It is worth trying to look for answers to all these questions, but above all we have to understand that in the modern world no journal is able to represent the total scope of world culture. While the Ukrainian journal, Vsesvit, does represent works of the worldwide literary canon and contemporary culture, it is worth thinking that no journal is able to represent the full scope of global culture and that the view of the world through the pages of this journal is bound to be selective.

How we, as representatives of its editorial board, have to consider which elements of world literature are to be grafted within the Ukrainian cultural sphere in translation. Furthermore, the work of Harold Bloom, ‘The Western Canon’, is extremely important in the context of the twenty first century. Bloom’s book concludes that, in spite of the fact that the post-modern epoch seems like an endless labyrinth with no standards against which we can judge culture, there is still a finite category of historical literary works which we need to appreciate, understand and study. In the postmodern world it seems that we literary critics and editors must take on ourselves the formation of a canon of world literature.

But even if we accept that Bloom has already placed within order the best works from the period of the Middle Ages to the twentieth century , then what is to be done with modern literature that is being created here and now?
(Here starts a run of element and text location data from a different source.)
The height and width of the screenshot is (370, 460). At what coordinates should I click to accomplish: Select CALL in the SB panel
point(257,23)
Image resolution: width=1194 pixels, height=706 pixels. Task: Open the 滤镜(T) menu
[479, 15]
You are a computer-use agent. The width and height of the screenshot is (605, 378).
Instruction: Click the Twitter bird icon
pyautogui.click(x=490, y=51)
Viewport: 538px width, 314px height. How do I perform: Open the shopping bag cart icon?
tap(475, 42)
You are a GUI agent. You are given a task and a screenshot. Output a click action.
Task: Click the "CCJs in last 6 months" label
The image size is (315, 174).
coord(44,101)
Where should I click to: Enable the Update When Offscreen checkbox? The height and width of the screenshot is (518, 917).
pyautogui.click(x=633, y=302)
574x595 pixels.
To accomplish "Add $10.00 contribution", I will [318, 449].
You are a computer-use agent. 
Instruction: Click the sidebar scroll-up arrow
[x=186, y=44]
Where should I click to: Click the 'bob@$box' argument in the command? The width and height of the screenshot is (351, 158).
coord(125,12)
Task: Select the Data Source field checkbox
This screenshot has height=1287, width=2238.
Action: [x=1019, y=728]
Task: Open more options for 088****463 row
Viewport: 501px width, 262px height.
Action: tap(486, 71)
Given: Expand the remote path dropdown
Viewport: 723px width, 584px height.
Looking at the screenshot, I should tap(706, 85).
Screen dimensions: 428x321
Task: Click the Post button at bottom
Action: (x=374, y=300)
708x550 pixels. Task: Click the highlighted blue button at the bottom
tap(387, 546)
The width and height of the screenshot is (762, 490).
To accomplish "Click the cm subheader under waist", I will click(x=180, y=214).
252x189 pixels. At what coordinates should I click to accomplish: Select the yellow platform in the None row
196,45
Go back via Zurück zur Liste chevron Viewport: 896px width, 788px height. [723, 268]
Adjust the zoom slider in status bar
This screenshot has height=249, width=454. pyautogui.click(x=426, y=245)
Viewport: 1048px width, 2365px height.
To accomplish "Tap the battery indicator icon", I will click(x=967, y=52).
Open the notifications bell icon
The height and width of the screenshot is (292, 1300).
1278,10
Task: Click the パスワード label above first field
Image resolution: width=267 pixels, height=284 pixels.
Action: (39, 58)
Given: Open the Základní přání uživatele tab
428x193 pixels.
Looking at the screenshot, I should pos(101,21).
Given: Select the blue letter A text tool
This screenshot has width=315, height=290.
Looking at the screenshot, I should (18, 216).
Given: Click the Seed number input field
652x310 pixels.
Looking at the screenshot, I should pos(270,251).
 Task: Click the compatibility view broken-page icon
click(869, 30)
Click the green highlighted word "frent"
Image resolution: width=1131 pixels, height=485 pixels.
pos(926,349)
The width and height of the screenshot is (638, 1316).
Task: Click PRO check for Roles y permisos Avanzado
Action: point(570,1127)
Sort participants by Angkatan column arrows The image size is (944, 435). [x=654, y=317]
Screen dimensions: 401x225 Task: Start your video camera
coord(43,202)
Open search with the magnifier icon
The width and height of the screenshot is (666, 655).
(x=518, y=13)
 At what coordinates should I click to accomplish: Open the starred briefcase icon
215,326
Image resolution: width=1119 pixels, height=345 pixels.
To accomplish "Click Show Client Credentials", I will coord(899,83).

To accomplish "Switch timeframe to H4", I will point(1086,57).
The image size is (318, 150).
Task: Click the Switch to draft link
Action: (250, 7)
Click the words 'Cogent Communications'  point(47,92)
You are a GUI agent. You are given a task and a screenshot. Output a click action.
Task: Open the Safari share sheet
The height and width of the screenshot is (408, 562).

Can a journal function within the mainstream of world literature which does not translate modern authors or at least present news about contemporary literature?

I realise that it may seem to many of you that the possibility of finding a firm answer to this question is illusory, given that in various countries there are different publishing infrastructures that are actively engaged in the promotion of their own literature, particularly in those countries where there are powerful publishing empires such as Penguin or Random House and many good authors may not see their work appear in the world publishing market. We can also say that much of the literature of the Eastern region or Africa or Polynesia remains an exotic substratum about which we know practically nothing.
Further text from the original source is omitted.